For the week of December 19 – 26, 2011
Intermediate to Advanced – Track Workout – 10 – 20 minute warmup plus dynamic stretches. 1 X 800 with 1 lap recovery X 6 (at your 10K race pace)* 2 laps jogging cool-down, Stretch.
Run/Walk – 10 – 20 minute walk/run or easy jog warm-up (depending on your speed) plus dynamic stretches, 1 X 400 hard (running as much as possible) with 1 X 400 walking or walk/run for recovery, as needed. Repeat 6 times. 2 laps walking or jogging cool-down, Stretch.

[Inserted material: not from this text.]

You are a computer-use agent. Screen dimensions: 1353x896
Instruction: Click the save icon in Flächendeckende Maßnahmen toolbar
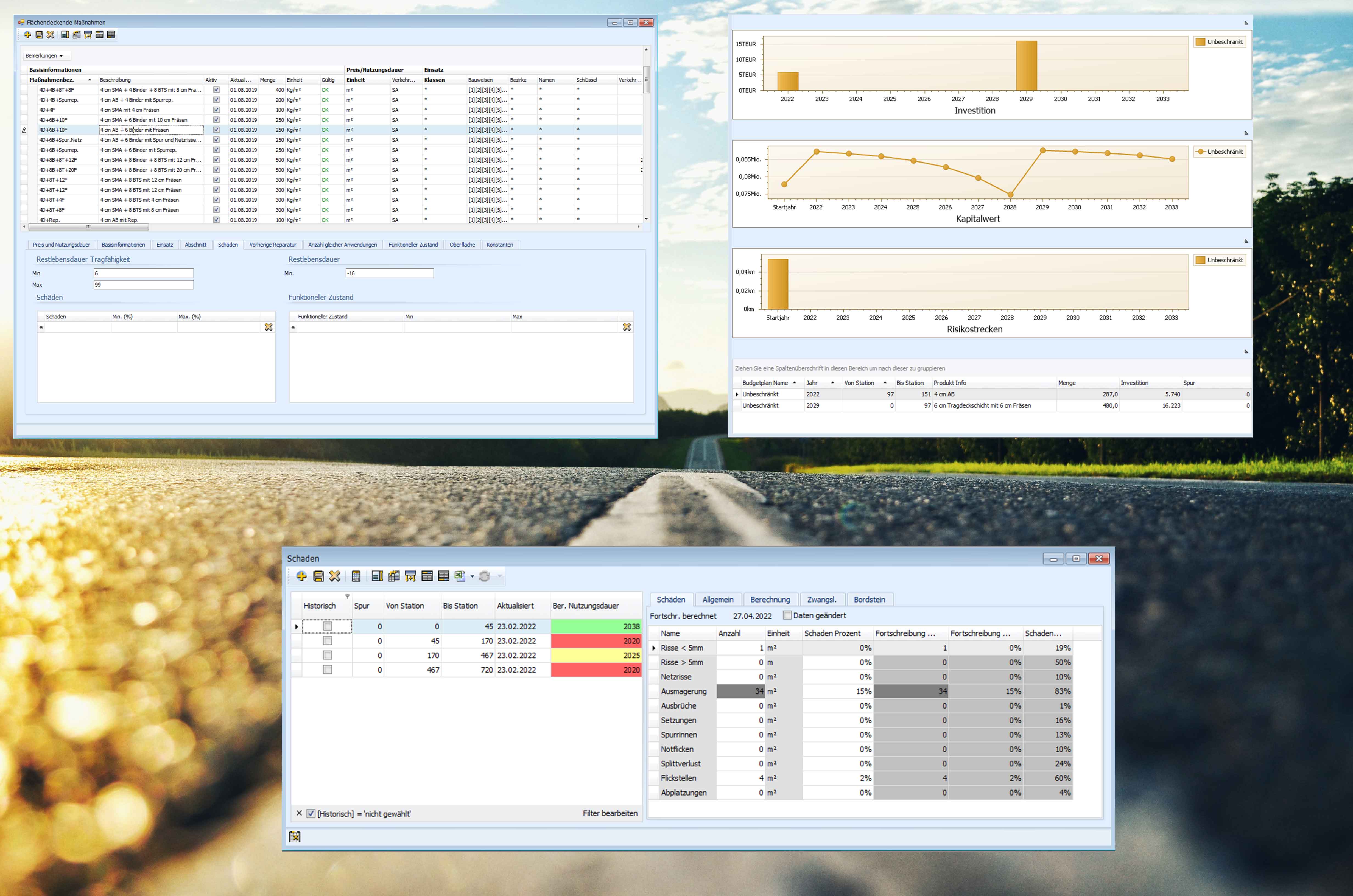click(x=39, y=35)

Walkers – 10 – 20 minute walking warmup plus dynamic stretches. Walk HARD for 1/2 lap, Easy 1/2 lap, Steady 1 lap. Repeat 3 – 4 times. Stretch.
Track workouts will cause you to SWEAT and raise your heart rate! If you have any reason why this is not wise, please inform us. We assume you have spoken with your doctor about exercising hard. Thank you!
*If you don’t already know your 10K race pace, let’s talk!
Bring layers of clothing and water. WOW works out in rain or sun. Be prepared. If the weather is inclement, have a change of clothes in your car or near-by. After the workout is when you can get cold.